Performance of DeLong’s test when applied to compare nested logistic models
In simulations, Pepe et al found, as in other recent papers, that applying DeLong et al’s test to compare the fit of two nested logistic regression gives a highly conservative test, such that the chance of rejecting the null of no improvement in predictive ability is much lower than 5% when this null is true. Consequently, when there is an improvement in predictive ability, the test has low power, and in particular much lower power than the likelihood ratio test (or asymptotically equivalent Wald test) for the coefficient of Y in the logistic regression model. Pepe et al also tried using bootstrapping to allow for the fact that the coefficients in the two models are estimated. Although this approach increased power, it was still substantially lower than the power of the likelihood ratio test comparing the fits of the two logistic regression models. To some extent this is to be expected – as Pepe et al point out, in the special case where X is empty, applying DeLong’s test is equivalent to using the Wilcoxon two-sample test, which is less powerful than a z-test for different in group means (of Y) when Y is conditionally normal given D, and this z-test is asymptotically equivalent to the test for the coefficient for Y in the logistic regression model.
For me the take home message from Pepe et al’s paper is that for testing whether the variable Y adds predictive ability over and above using X, one should focus on the usual likelihood based tests available when fitting regression models (i.e. likelihood ratio or Wald tests). These tests are known to be optimal in terms of power asymptotically and alternative approaches, such as mis-applying DeLong’s test in this setting, have much lower power. Pepe et al also make the point that calibration of fitted models is very important, and also that overfitting can be an issue when there are a large number of predictor variables. In particular, using the Wald or likelihood ratio test to assess whether Y adds predictive information over and above X relies on the regression model(s) being used to be correctly specified.
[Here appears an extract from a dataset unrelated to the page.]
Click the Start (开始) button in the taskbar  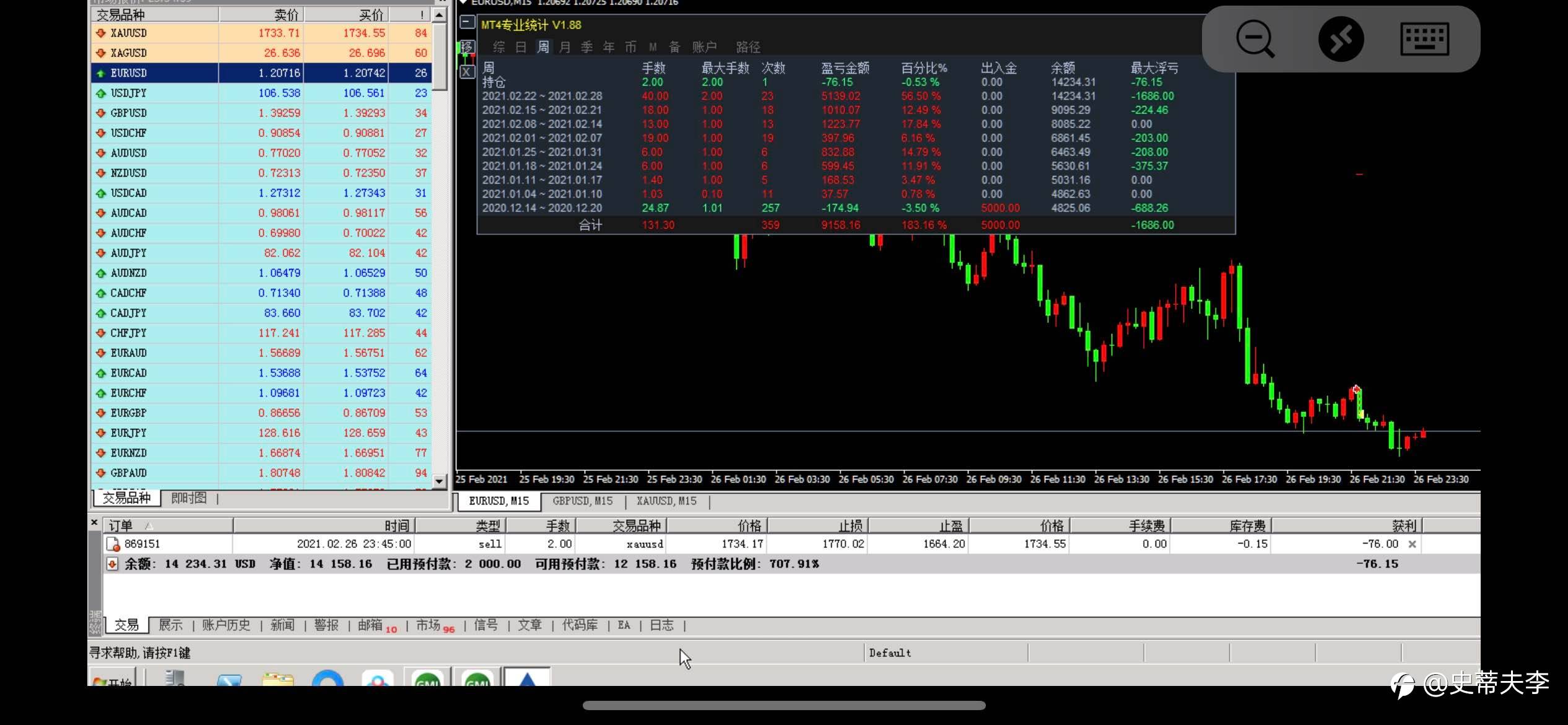click(113, 680)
They also emphasize that quantifying the increase in predictive ability, as measured by some metric, which could be the AUC or one of the newer metrics, is important. In the case of the AUC, we can calculate the increase in AUC from the model which uses X to the one which uses X and Y. It should be possible to use bootstrapping to obtain a valid confidence interval for the increase in AUC. An issue here is that we can expect the bootstrap confidence interval to sometimes (probably often in fact) include the null value of zero even when Y is statistically significant in the model. Pepe et al suggest that one could increase the confidence interval’s lower limit to zero whenever the p-value for the coefficient of Y in the larger model is statistically significant. How to find confidence intervals for the increase in predictive ability in such a way that there is a 1-1 concordance with the test for the coefficient of Y in the regression model is an area for future research.